Weekend Wanderer: Driving the Kids Around Has Become Epic
I’ve been everywhere.
Man.
I probably didn’t look as cool as The Man in Black, but I’ve been everywhere.
OK. Maybe I didn’t cross the deserts bare, but I did breathe the mountain air.
Once.
Rolling Stone says Johnny Cash travels 112,515 miles when he goes everywhere. I’m starting to think he covered that song because he had, like, five kids.
Can you imagine how many years he spent carting them around?
I only have two-fifths as many kids as Johnny Cash.
Huh. And my daughter says I have a lot of black in my wardrobe. I should count exactly how much.
If two-fifths of my wardrobe is black, maybe I’m two-fifths Johnny Cash.
Anyway.
I say this because, over the last two years, driving the kids around has extended beyond the school run and karate.
It began with our son’s summer tutoring. It was specialized, an intensive program not provided by the tutoring center around the corner.
That he could walk to.
Instead, for three days a week — over two summers — we drove from Bucks County to King of Prussia.
While we maintain every inch of that trek was worth it, our son asserts that tutoring is L-bozo.
If you don’t speak Teenager, I can translate for you.
L-bozo is Teenager for “stupid.”
It’s actually a dialect of Teenager.
Known as Snark.
It’s a foreign language so I’m not sure about the spelling of L-bozo. But I do get the meaning.
Once you’ve driven nineteen miles three days a week for two summers, time and distance distort.
Like getting hit by a gravitational wave.
So when our daughter had to go to Royersford, it didn’t seem all that bad. It was only 15 miles further.
Twice a month.
For two years.
But Johnny travels to over twenty states when he goes everywhere. If I want to be two-fifths Johnny Cash, I need to get in the game.
So, then, let’s talk about North Carolina.
Our daughter has attended summer camp in North Carolina for two years. She loved it so much, she settled on a college there as her second-choice school.

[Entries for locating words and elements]
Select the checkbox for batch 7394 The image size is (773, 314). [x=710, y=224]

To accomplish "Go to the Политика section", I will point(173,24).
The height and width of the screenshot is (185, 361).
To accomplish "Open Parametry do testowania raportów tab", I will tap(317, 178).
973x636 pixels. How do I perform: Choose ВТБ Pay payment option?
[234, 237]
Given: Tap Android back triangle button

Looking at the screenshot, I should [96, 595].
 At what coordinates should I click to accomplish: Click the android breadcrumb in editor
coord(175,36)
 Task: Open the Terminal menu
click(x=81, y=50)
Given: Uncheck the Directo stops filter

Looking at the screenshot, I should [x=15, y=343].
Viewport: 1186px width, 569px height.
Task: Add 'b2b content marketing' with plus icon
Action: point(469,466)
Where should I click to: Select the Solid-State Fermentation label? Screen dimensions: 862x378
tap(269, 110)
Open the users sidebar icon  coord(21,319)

EXERCISE BRIEF:
Please list every place name in the essay about driving the kids around, in the order each first appears.

ANSWER IN FULL:
Bucks County
King of Prussia
Royersford
North Carolina